The magnitude of this threat depends heavily on how much the oceans rise in the coming decades. But because of the complex dynamics of massive ice sheets in Greenland and Antarctica, exact estimates remain elusive, ranging from just over a foot to several feet above current levels. That disparity is the difference between tens of millions of people forced from their homes or a much more unmanageable hundreds of millions displaced.

In the most recent report from the U.N.’s Intergovernmental Panel on Climate Change (IPCC AR5), the median sea-level rise projections by the end of the century range from 16 inches for a low-end warming scenario to 2 feet for a high-end scenario (compared to the average sea level from 1986-2005). The estimates also come with a large degree of uncertainty, which pushes the top bound of likely sea-level rise above 2 and a half feet.

The new paper, titled “Twenty-first century sea-level rise could exceed IPCC projections for strong-warming futures,” takes issue with that upper estimate, saying it is likely too low. The paper was published by a who’s who of the most well known glaciologists and sea-level rise experts, including Martin Siegert, Richard Alley, Eric Rignot, John Englander and Robert Corell.

John Englander is a co-author of the paper and author of the books “High Tide on Main Street” and the soon-to-be-released “Moving to Higher Ground: Rising Sea Level and the Path Forward.” He says this paper is a reaction to a “chorus of concern in the scientific community that the projections for rising sea level were understated.”

In a Zoom conversation with CBS News, Englander illustrated that sea-level rise contribution from Antarctica, by far Earth’s largest ice sheet, does not increase from a low-end warming scenario to a high-end warming scenario in the IPCC’s latest report — but in the real world it should. While the possibility of significantly higher sea-level rise due to Antarctica is mentioned in a footnote, it is by no means front and center. Englander explains that in a high-end warming scenario, obviously Antarctica’s ice melt should contribute more to sea-level rise than in a low-end warming scenario, but that is not reflected in the report.

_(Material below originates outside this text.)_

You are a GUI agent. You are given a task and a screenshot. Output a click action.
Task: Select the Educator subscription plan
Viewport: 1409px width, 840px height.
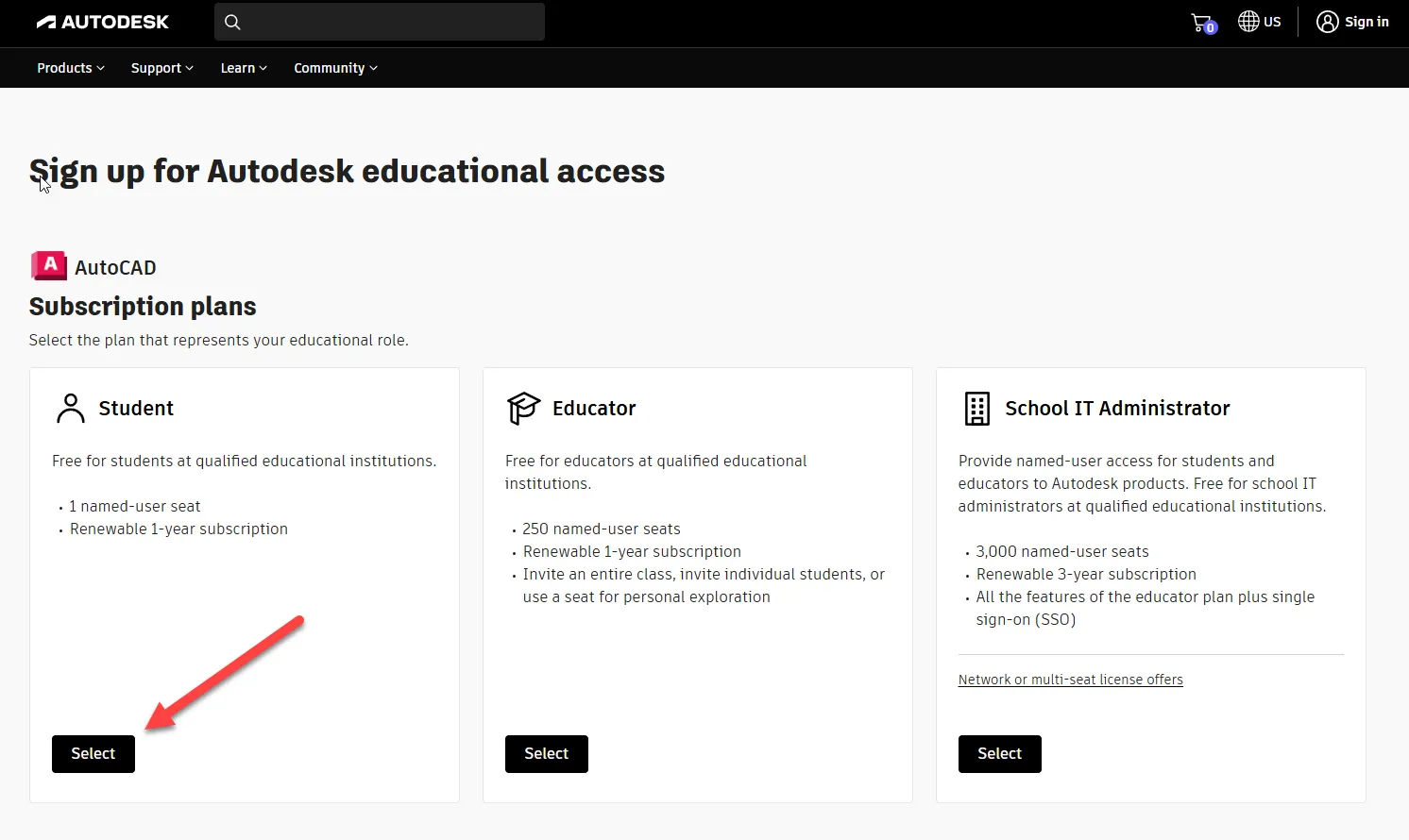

Another paper published in Nature this week makes a similar case, focused on the evidence from Greenland. Employing the latest models used to inform the next IPCC report, the authors found that in a high-warming scenario Greenland may contribute an extra 3 inches to sea-level rise by the end of the century, when compared to the former version of models used by the IPCC. This extra sea-level rise is due to an additional 2 degrees Fahrenheit of warming projected by the new climate models in the Arctic.

A big concern of Englander’s for our future is the non-linear behavior of sea-level rise. In recent years the pace of sea-level rise has been accelerating. In the 1990s the oceans rose at about 2 millimeters per year. From 2000 to 2015 the average was 3.2 millimeters per year. But over the past few years the pace has quickened to 4.8 millimeters per year.

At the current pace, we can expect at least 15 more inches of sea-level rise by the year 2100. But, as has been the case for the past few decades, the pace of sea-level rise is expected to continue to increase for the foreseeable future. So, 15 inches is not only a lower bound, it is also extremely unlikely.

Adding confidence to the paper’s warning that IPCC projections for a strong warming scenario may be too low, is the evidence that sea-level rise has been running on the high end of IPCC projections for decades.

Historically speaking, simple math reveals that for every degree Fahrenheit the Earth warms, sea-level eventually rises by an astonishing 24 feet. Considering that Earth has already warmed 2 degrees Fahrenheit since the late 1800s, we know that substantial sea-level rise is already baked in, regardless of whether we stop global warming. Scientists just don’t know exactly how long it will take to see the rise or how fast it will occur. But using proxy records, glaciologists can see that as we emerged from the last Ice Age, sea level rose at remarkable rates — as fast as 15 feet per century at times.